━━━━━ Available data

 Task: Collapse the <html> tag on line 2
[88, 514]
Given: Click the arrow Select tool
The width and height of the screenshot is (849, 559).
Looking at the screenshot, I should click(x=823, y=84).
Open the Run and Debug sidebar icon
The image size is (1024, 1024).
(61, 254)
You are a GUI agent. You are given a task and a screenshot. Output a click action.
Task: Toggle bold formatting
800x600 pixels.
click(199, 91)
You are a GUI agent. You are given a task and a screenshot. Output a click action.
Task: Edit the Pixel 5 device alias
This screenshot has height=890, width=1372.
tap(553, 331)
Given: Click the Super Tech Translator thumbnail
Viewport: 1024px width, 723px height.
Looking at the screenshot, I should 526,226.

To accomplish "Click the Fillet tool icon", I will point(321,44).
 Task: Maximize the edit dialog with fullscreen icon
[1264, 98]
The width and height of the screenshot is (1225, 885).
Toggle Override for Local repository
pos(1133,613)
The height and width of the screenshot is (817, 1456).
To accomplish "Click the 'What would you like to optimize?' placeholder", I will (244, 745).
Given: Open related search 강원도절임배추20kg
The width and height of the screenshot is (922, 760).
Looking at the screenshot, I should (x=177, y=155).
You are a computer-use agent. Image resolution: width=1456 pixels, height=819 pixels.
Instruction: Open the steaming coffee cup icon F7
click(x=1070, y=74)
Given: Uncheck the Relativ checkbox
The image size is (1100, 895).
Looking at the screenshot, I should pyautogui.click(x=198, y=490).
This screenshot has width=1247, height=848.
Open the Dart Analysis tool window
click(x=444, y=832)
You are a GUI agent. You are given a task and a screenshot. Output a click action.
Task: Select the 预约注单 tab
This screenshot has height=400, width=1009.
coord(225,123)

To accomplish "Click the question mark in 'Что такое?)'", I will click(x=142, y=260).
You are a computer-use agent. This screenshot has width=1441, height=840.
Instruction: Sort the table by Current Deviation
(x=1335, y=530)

━━━━━━━━━━

> [Work required]: Everything before the line containing "This screenshot has width=1247, height=848." stays out. Write out that line and the rest of the entries exactly.

> [Finished task]:
This screenshot has width=1247, height=848.
Open the Dart Analysis tool window
click(x=444, y=832)
You are a GUI agent. You are given a task and a screenshot. Output a click action.
Task: Select the 预约注单 tab
This screenshot has height=400, width=1009.
coord(225,123)

To accomplish "Click the question mark in 'Что такое?)'", I will click(x=142, y=260).
You are a computer-use agent. This screenshot has width=1441, height=840.
Instruction: Sort the table by Current Deviation
(x=1335, y=530)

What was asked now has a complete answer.